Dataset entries
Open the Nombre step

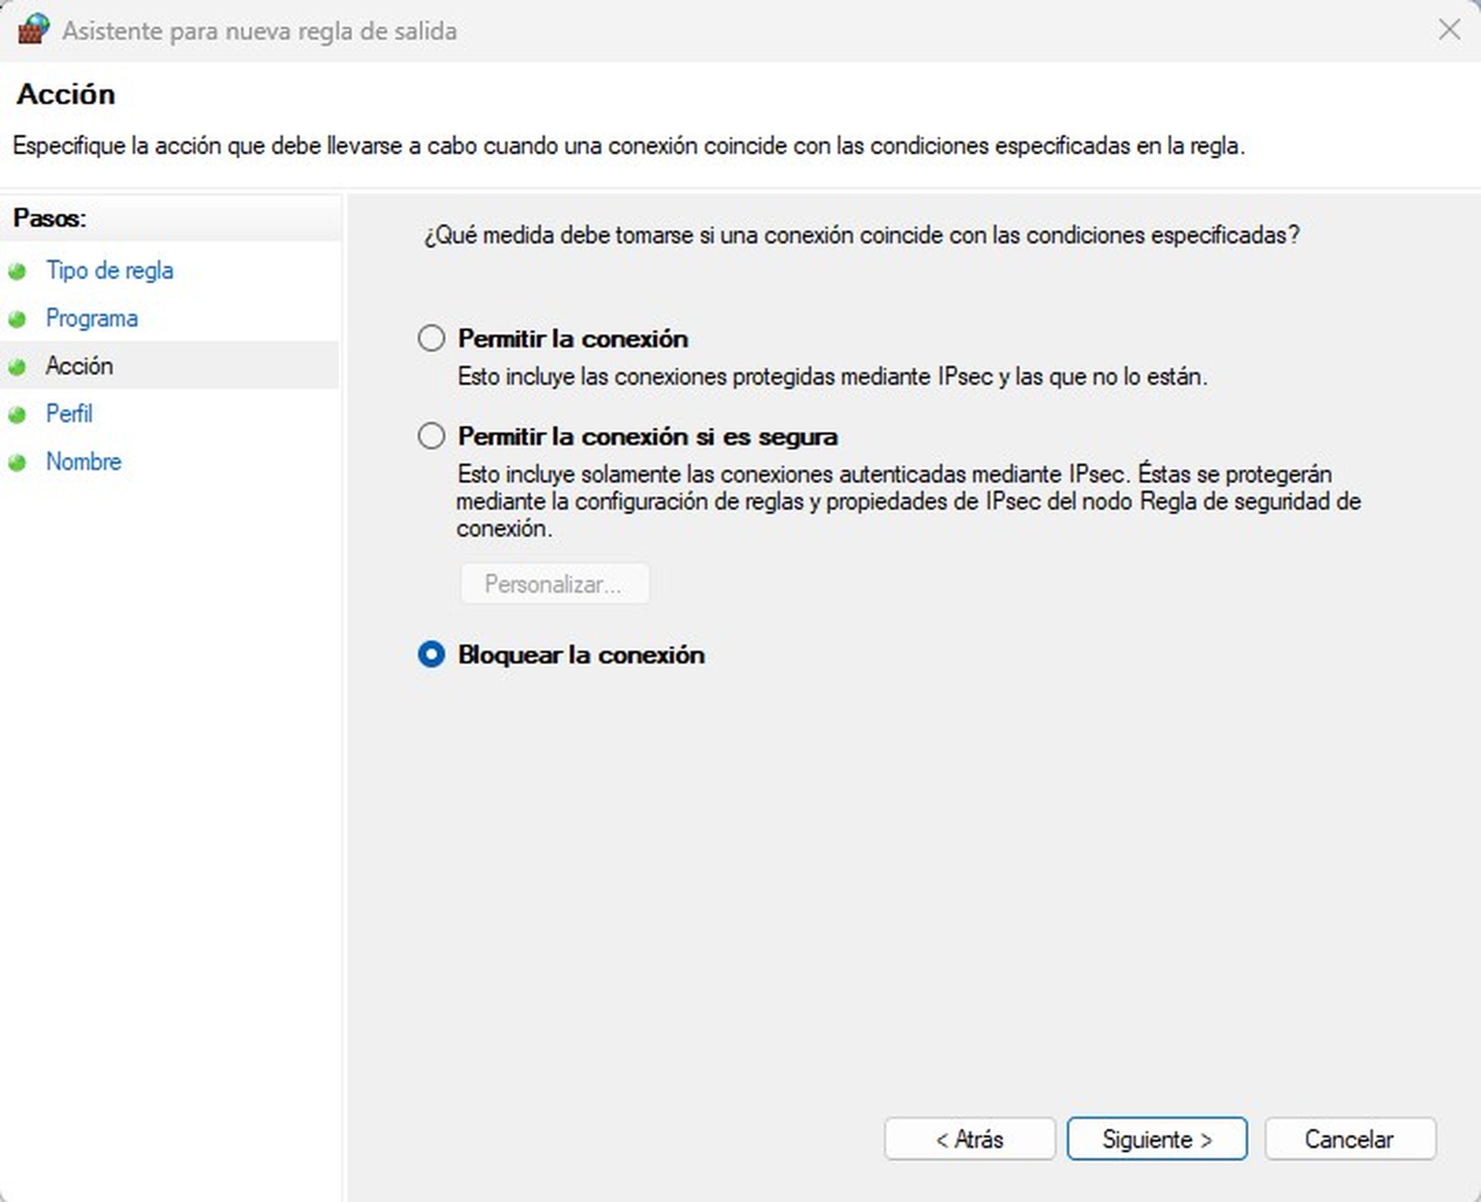coord(84,461)
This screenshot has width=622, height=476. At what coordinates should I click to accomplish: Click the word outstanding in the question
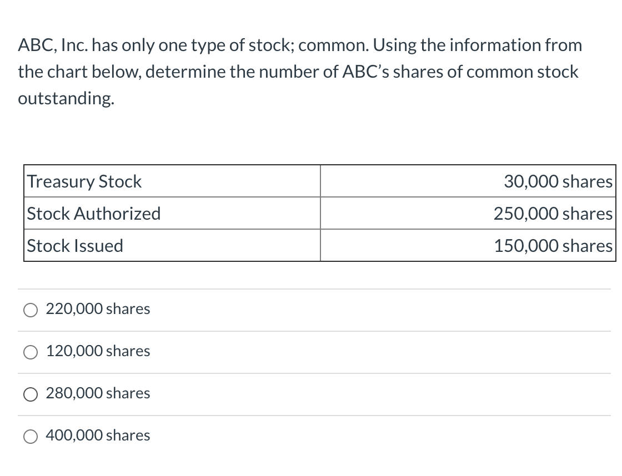pyautogui.click(x=66, y=99)
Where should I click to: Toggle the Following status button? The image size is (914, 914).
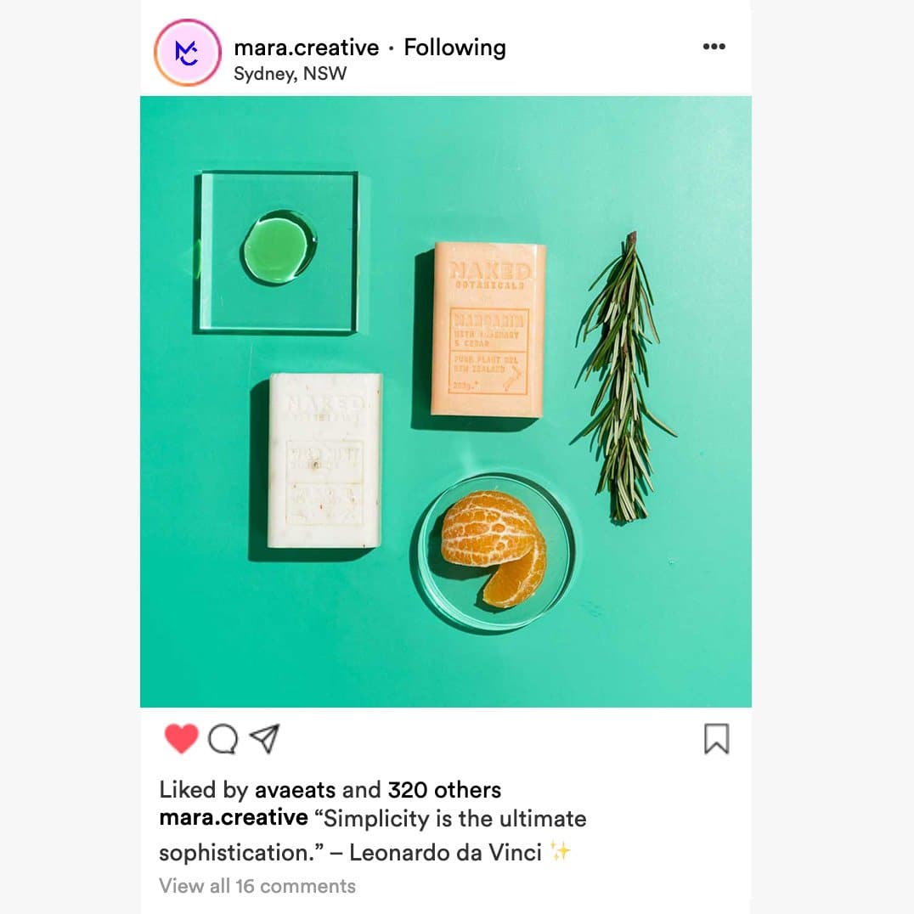[454, 48]
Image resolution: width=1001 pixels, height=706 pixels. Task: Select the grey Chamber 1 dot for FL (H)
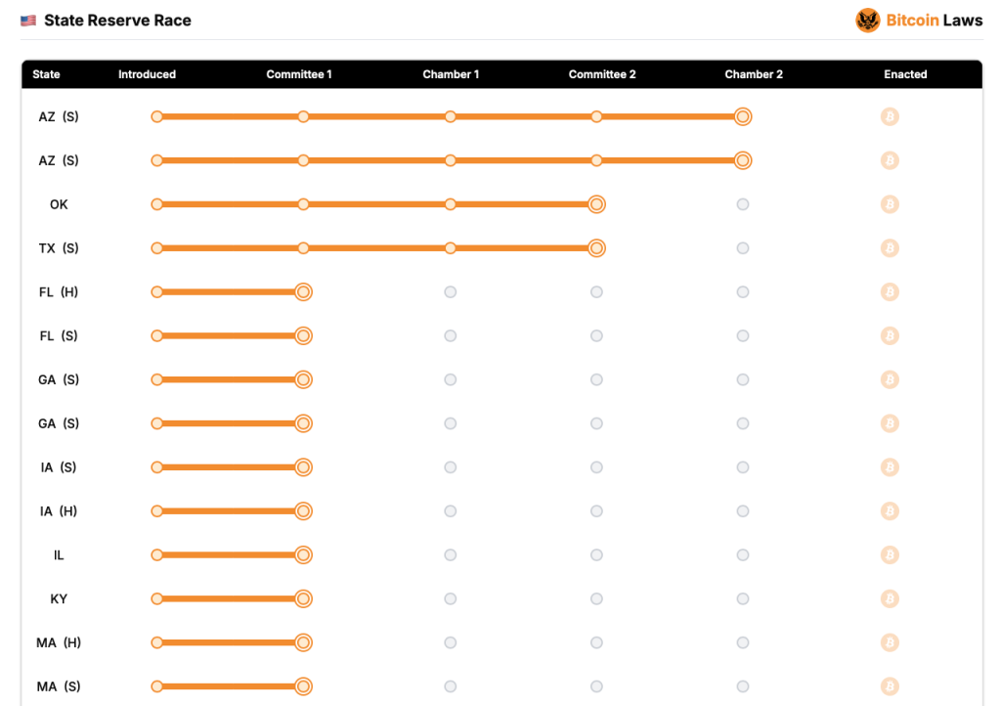click(x=450, y=291)
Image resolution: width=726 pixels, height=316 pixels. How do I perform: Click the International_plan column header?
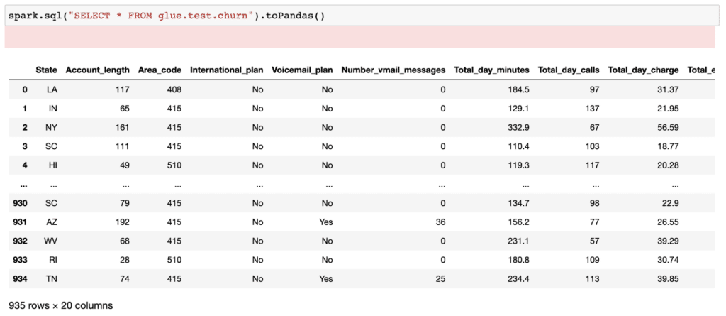click(x=227, y=70)
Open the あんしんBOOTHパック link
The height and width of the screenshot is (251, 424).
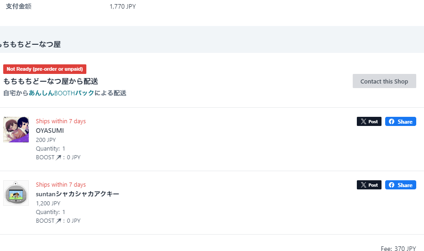(61, 93)
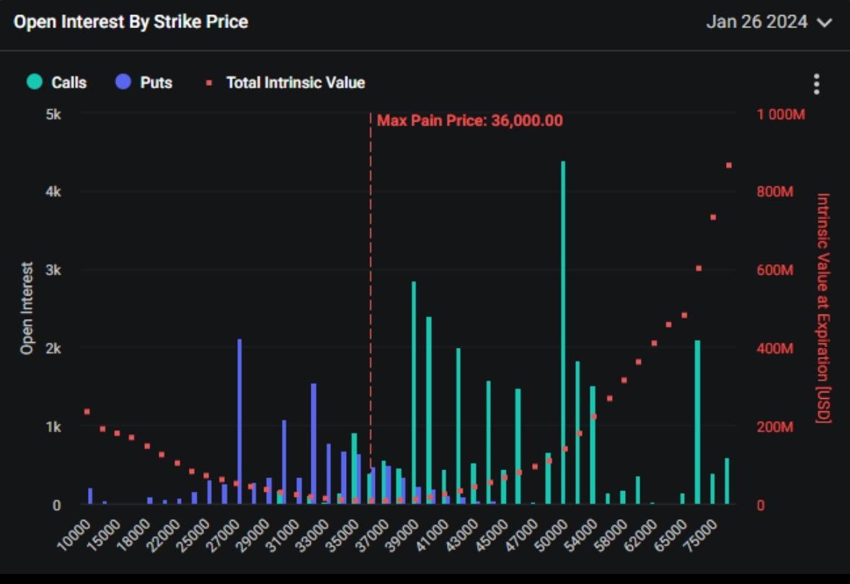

= ACTIVITY =
Only the lines starting at the one that holds "Open the あんしんBOOTHパック link" and ending at the last line of the data belong in your answer. Please set them down exactly and omit the pictures.

= EXERCISE RESULT =
Open the あんしんBOOTHパック link
The height and width of the screenshot is (251, 424).
(61, 93)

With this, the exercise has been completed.